The story of Tori Towey – an Irish woman who was detained in Dubai and prevented from travelling home for the crimes of alcohol consumption and attempted suicide following abuse at the hands of her partner – came to prominence this week after it was raised by Sinn Féin leader Mary McDonald in Dáil Éireann. The Irish diplomatic service appeared to spring into action and quickly secured the return of Ms. Towey, but the story was a stark reminder of the danger facing women not only at the hands of their partners, but at the hands of the law as well.

This was followed by a deeply harrowing story from the United Kingdom in which a mother and her two daughters were murdered with a crossbow. The suspect in the case, Kyle Clifford, is an ex-partner of one of the victims, reaffirming a lesson that we have been taught over and over again but stubbornly, as a society, refuse to learn. One particular half of society, to be more precise. 

A third story was the scandal that has broken around accusations of historical abuse allegedly perpetrated by some FAI coaches in the 1990s. As a result, three coaches have been “stood down” from footballing operations and a Garda investigation is underway.

Interim FAI CEO David Courell confessed himself “deeply shocked” by the revelations, a well-meaning but poorly phrased sentiment that betrays a certain naivety that exists among many men. In the year of 2024, the idea that men in power might perpetrate harm against women in their so-called care should shock absolutely no man who has ever had a conversation with a woman. 

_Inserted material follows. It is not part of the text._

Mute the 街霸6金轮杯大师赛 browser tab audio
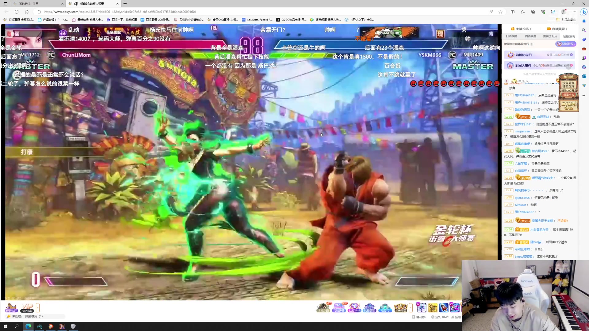The image size is (589, 331). [x=76, y=4]
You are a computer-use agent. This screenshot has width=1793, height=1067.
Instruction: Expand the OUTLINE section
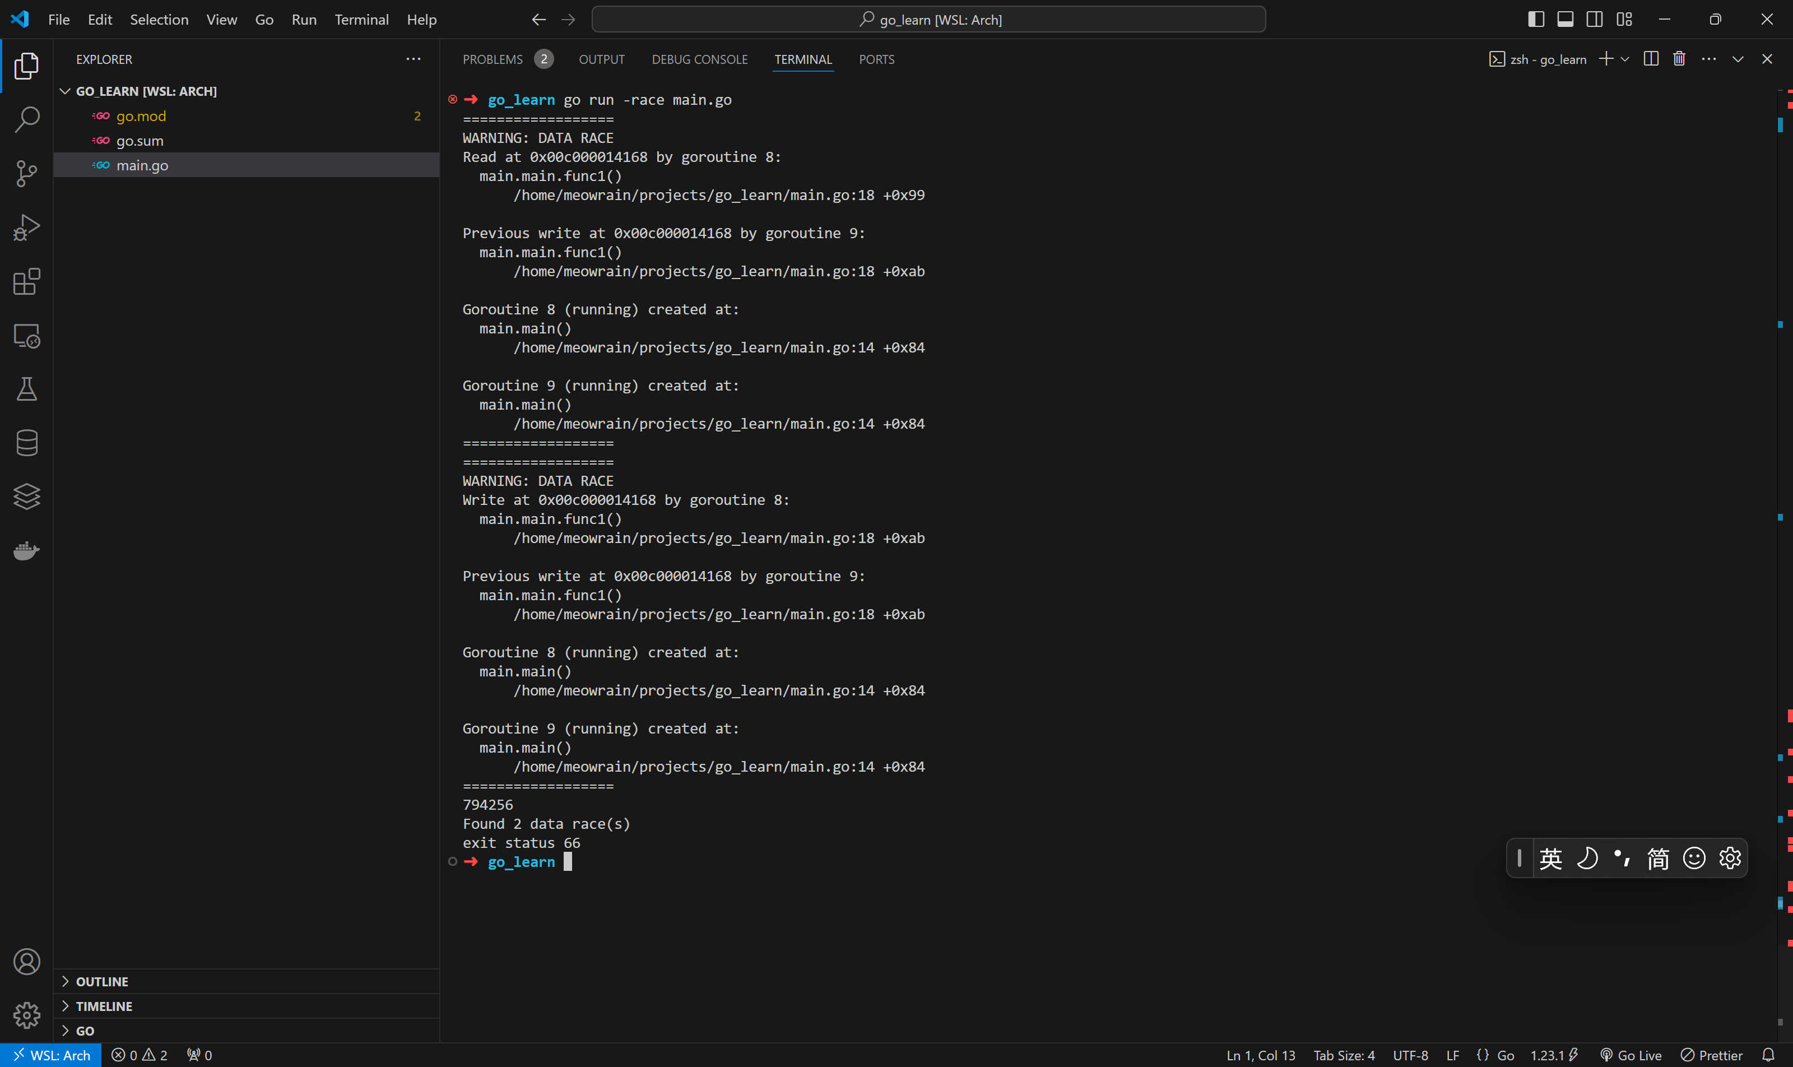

More than ever, men must face up to the reality that the climate of violence against women knows no borders and pervades just about every element of society at large, not only now but down through the years. This should come as a surprise to nobody at all, though our failure to do anything at all about it on a structural level suggests that there are still plenty of blind eyes that need opening. The time for shock is long past, the time for real action is now.